In other words, if you believe you have an absolutely right answer, you’re almost certainly wrong. As a great bumpersticker says, “Don’t believe everything you think.“ This dovetails nicely with eLamb’s discussion of the 10 types of security practitioner personalities (sorry, just couldn’t resist mixing my “in” jokes):
I’ve noticed that there are two types of security people: anal “type A personalities” who live every moment by the rules, and those that realize that there is no real security.
Actually, this dichotomy extends further than the security field. I encountered them on a daily basis as an American working in Switzerland. You can guess that a country where people have been seen scrubbing their roofs would be deeply concerned with appearance, order, form, and rules. Americans tend to chafe at anything that interferes with their right to make things up as they go along.

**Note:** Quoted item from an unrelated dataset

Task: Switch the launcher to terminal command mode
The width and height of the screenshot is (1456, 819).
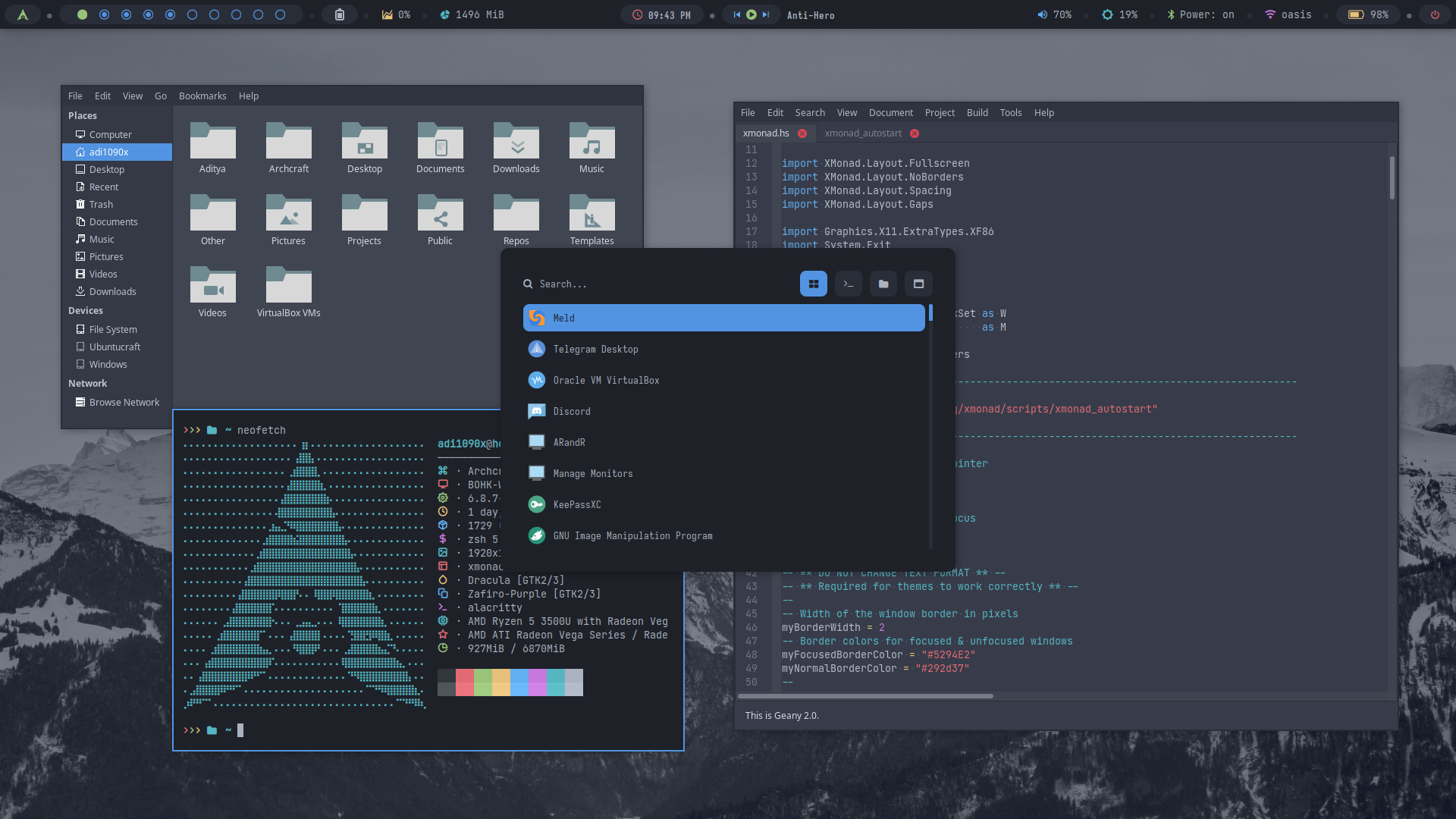Action: coord(848,284)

Me, I’ll sit vehemently in the middle. You do need rules, but you need to be able to adapt them when it makes sense to do so, and realize that they’re not absolute. If it’s one thing we humans are good at, it’s making rules and then promptly coming up with exceptions to them. This doesn’t mean the rules weren’t good; it’s just that hardly anything is immutable and universally applicable. If we didn’t work this way, we’d be robots; and it’s exactly why silicon-based systems can be so annoying to carbon-based systems.
I was talking with a peer from another organization the other day, and realized that the problem he was having was that he had to deal with an oversight organization that was seeing security in terms of checklists rather than risk. They were saying to him, “You don’t have X set up, therefore you’re insecure, therefore we’re shutting you down.“ (If that isn’t binary thinking on a massive scale, I don’t know what is.) I suggested that he come back at them and challenge them to tell him in quantifiable terms exactly what they were claiming his risk was in not having X. (I then sent him a copy of Jack Jones’s most excellent paper on FAIR to give him a leg up.)
The answer to an absolute statement is to ask “how much?“ That completely changes the terms of engagement.
So if you find a soi-disant expert who claims to have solved the whole problem of zero-day attacks, or will revolutionize anything in the security field, ask him to measure it. Chances are, either he won’t know where to start, because he doesn’t understand it himself, or he’ll make up the numbers, because he figures that worked for his idea in the first place. If you can get objectively verifiable numbers in the middle of the scale, then you may just have a winner.